僕は地面にダンゴムシのように丸まってひたすら攻撃に耐えた。
なんで僕がこんな目に合わなきゃいけないんだよ?やっぱり仕返しなんてしに来るんじゃなかった。
ヤバい、このままじゃマジで殺されるかも。意識も飛びそうだし、マジでヤバいかも。
僕は意識がだんだんと薄れていくと同時に体が熱くなっていくのを感じた。
なんだ?体が焼けるように熱い、熱い。
熱い、熱い、熱い、熱い。
あまりの熱さに僕は地面を両手で叩いた。
その瞬間、まるで衝撃波が起こったかのように僕を囲んでいた連中が吹き飛ぶ。
「熱い、熱い、なんだよコレ」
作業員たちが燃えている。
あれ?火?僕の体から火が出てる?
全身が燃えるように火に包まれている。だけど、先ほどまで感じた熱さはない。
僕はどうにか意識はある。しかし、体が別の誰かに操られているかのように言う事をきかない。
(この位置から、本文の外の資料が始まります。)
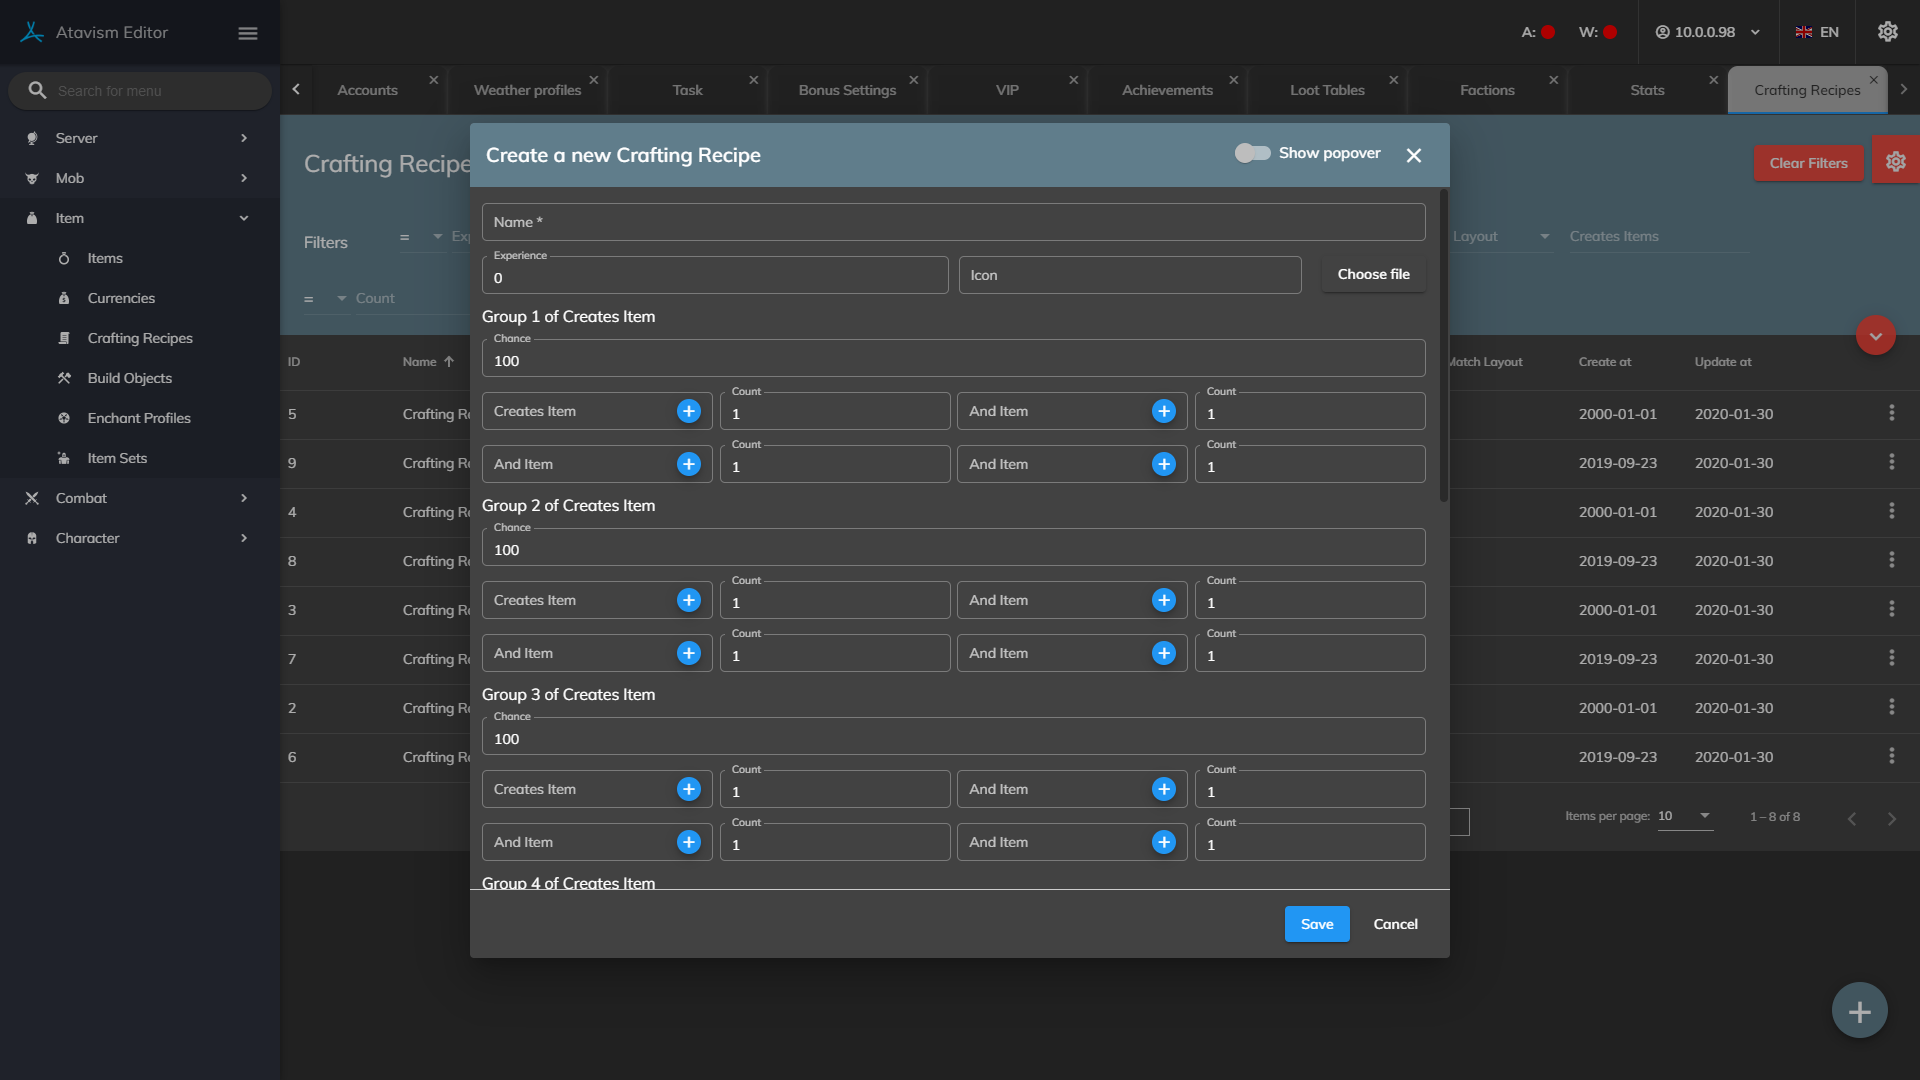Click the hamburger menu icon beside Atavism Editor

click(248, 33)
手を前に突き出すと巨大な炎の塊が次々と飛んでいく。そして、作業場の至る所を焼き尽くす。
人々が逃げ惑う。
しかし、僕の手は止まらない。
あっという間に作業場は火の海と化した。
全焼と言っていいほどに燃え尽きた頃、僕の体から発せられていた炎も消え、体も僕の意識で動くようになった。
僕は変わり果てた光景を見て立ち尽くす。
「ちょっとやりすぎー」
ミラがいつの間にか背後に立っていた。
「僕は一体どうなちゃったの?」
「そんなのあとあと!とにかく逃げるわよ。リンチの仕返しで作業場焼き尽くすってシャレになんないわ」
ミラは僕の手を取ると入り口に向かって走り出す。そこにはすでにムースと馬車が待機していた。
勢いよく馬車に乗り込むとすぐに出発した。
僕が黙って座っていると、
「あれがあなたの魔人の力よ。獄炎の魔人。命の危機がきっかけで目覚めちゃったのかも。てかごめんね、私の魔法途中で切れちゃったみたいで」
ミラは両手を合わせて謝ってきた。
「魔人の力がこんなに恐ろしいものなんて知らなかった。それに殴られた傷も治ってる。これも魔人の力?」
「おそらくそうね。魔人は治癒能力が桁外れに高いらしいから」
「そうですか...こんなことになったのに、なんだかスッキリしました。かなりやりすぎましたけど、仕返しは成功ですよね?」
「あったりまえじゃない。大成功よ!やられたらやり返す。それが私たちのモットー」
ニッと笑うミラの笑顔は可愛かった。
魔女と獄炎の魔人。
確かに最高の組み合わせなのかもしれない。